> **Directions**
For this task, copy the data that follows exactly, keeping every character.

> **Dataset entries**
========================

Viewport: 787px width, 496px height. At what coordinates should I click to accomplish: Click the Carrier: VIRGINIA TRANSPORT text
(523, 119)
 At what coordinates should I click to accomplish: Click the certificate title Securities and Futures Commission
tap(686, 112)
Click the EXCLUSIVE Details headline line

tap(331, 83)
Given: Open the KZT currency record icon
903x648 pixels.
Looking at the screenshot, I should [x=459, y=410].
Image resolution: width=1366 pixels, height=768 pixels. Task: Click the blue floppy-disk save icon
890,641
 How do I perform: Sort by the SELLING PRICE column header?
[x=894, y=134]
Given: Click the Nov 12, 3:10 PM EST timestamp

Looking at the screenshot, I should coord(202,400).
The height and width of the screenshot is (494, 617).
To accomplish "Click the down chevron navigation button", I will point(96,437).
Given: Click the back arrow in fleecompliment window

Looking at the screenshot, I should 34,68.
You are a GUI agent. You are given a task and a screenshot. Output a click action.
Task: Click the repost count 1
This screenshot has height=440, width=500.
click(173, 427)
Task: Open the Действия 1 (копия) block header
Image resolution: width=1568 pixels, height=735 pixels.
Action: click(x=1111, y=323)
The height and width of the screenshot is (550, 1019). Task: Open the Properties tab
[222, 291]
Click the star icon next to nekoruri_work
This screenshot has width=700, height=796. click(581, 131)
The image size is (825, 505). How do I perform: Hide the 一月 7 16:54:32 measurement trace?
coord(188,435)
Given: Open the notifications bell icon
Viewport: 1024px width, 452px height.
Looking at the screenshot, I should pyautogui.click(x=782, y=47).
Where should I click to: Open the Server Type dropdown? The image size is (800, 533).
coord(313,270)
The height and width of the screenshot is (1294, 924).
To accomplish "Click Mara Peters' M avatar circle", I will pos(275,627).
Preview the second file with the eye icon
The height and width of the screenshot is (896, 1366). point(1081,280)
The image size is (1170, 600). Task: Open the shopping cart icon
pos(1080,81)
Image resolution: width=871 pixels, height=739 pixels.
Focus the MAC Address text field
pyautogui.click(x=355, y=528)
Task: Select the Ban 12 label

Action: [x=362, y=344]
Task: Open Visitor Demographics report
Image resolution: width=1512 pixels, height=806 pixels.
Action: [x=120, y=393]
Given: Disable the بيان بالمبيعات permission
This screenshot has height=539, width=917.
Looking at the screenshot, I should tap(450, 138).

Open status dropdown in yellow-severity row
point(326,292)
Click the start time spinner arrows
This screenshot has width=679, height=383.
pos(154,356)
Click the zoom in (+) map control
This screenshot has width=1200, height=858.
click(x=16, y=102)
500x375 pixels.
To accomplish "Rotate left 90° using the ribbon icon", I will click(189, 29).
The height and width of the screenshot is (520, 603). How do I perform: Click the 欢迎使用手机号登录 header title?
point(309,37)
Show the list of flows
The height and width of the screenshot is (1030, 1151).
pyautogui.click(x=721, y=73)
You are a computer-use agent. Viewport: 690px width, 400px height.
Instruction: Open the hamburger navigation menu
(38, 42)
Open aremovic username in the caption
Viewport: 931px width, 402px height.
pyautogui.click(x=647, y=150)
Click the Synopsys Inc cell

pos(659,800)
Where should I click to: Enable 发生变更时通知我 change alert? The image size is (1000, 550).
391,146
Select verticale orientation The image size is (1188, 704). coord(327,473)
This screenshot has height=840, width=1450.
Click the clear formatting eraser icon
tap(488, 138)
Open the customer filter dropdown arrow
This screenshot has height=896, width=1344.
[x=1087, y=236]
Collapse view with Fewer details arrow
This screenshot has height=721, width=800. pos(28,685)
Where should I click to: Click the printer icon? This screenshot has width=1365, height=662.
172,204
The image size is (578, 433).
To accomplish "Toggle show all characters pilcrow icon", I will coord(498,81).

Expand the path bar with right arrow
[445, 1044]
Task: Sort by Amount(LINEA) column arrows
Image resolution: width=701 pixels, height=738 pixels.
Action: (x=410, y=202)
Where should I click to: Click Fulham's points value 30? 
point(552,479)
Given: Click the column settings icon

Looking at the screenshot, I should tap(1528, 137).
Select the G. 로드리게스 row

========================

> **Completed task**
Viewport: 787px width, 496px height. At what coordinates should I click to accomplish: Click the Carrier: VIRGINIA TRANSPORT text
(523, 119)
 At what coordinates should I click to accomplish: Click the certificate title Securities and Futures Commission
tap(686, 112)
Click the EXCLUSIVE Details headline line

tap(331, 83)
Given: Open the KZT currency record icon
903x648 pixels.
Looking at the screenshot, I should [x=459, y=410].
Image resolution: width=1366 pixels, height=768 pixels. Task: Click the blue floppy-disk save icon
890,641
 How do I perform: Sort by the SELLING PRICE column header?
[x=894, y=134]
Given: Click the Nov 12, 3:10 PM EST timestamp

Looking at the screenshot, I should coord(202,400).
The height and width of the screenshot is (494, 617).
To accomplish "Click the down chevron navigation button", I will point(96,437).
Given: Click the back arrow in fleecompliment window

Looking at the screenshot, I should 34,68.
You are a GUI agent. You are given a task and a screenshot. Output a click action.
Task: Click the repost count 1
This screenshot has height=440, width=500.
click(173, 427)
Task: Open the Действия 1 (копия) block header
Image resolution: width=1568 pixels, height=735 pixels.
Action: click(x=1111, y=323)
The height and width of the screenshot is (550, 1019). Task: Open the Properties tab
[222, 291]
Click the star icon next to nekoruri_work
This screenshot has width=700, height=796. click(581, 131)
The image size is (825, 505). How do I perform: Hide the 一月 7 16:54:32 measurement trace?
coord(188,435)
Given: Open the notifications bell icon
Viewport: 1024px width, 452px height.
Looking at the screenshot, I should pyautogui.click(x=782, y=47).
Where should I click to: Open the Server Type dropdown? The image size is (800, 533).
coord(313,270)
The height and width of the screenshot is (1294, 924).
To accomplish "Click Mara Peters' M avatar circle", I will pos(275,627).
Preview the second file with the eye icon
The height and width of the screenshot is (896, 1366). point(1081,280)
The image size is (1170, 600). Task: Open the shopping cart icon
pos(1080,81)
Image resolution: width=871 pixels, height=739 pixels.
Focus the MAC Address text field
pyautogui.click(x=355, y=528)
Task: Select the Ban 12 label

Action: [x=362, y=344]
Task: Open Visitor Demographics report
Image resolution: width=1512 pixels, height=806 pixels.
Action: [x=120, y=393]
Given: Disable the بيان بالمبيعات permission
This screenshot has height=539, width=917.
Looking at the screenshot, I should tap(450, 138).

Open status dropdown in yellow-severity row
point(326,292)
Click the start time spinner arrows
This screenshot has width=679, height=383.
pos(154,356)
Click the zoom in (+) map control
This screenshot has width=1200, height=858.
click(x=16, y=102)
500x375 pixels.
To accomplish "Rotate left 90° using the ribbon icon", I will click(189, 29).
The height and width of the screenshot is (520, 603). How do I perform: Click the 欢迎使用手机号登录 header title?
point(309,37)
Show the list of flows
The height and width of the screenshot is (1030, 1151).
pyautogui.click(x=721, y=73)
You are a computer-use agent. Viewport: 690px width, 400px height.
Instruction: Open the hamburger navigation menu
(38, 42)
Open aremovic username in the caption
Viewport: 931px width, 402px height.
pyautogui.click(x=647, y=150)
Click the Synopsys Inc cell

pos(659,800)
Where should I click to: Enable 发生变更时通知我 change alert? The image size is (1000, 550).
391,146
Select verticale orientation The image size is (1188, 704). coord(327,473)
This screenshot has height=840, width=1450.
Click the clear formatting eraser icon
tap(488, 138)
Open the customer filter dropdown arrow
This screenshot has height=896, width=1344.
[x=1087, y=236]
Collapse view with Fewer details arrow
This screenshot has height=721, width=800. pos(28,685)
Where should I click to: Click the printer icon? This screenshot has width=1365, height=662.
172,204
The image size is (578, 433).
To accomplish "Toggle show all characters pilcrow icon", I will coord(498,81).

Expand the path bar with right arrow
[445, 1044]
Task: Sort by Amount(LINEA) column arrows
Image resolution: width=701 pixels, height=738 pixels.
Action: (x=410, y=202)
Where should I click to: Click Fulham's points value 30? 
point(552,479)
Given: Click the column settings icon

Looking at the screenshot, I should tap(1528, 137).
Select the G. 로드리게스 row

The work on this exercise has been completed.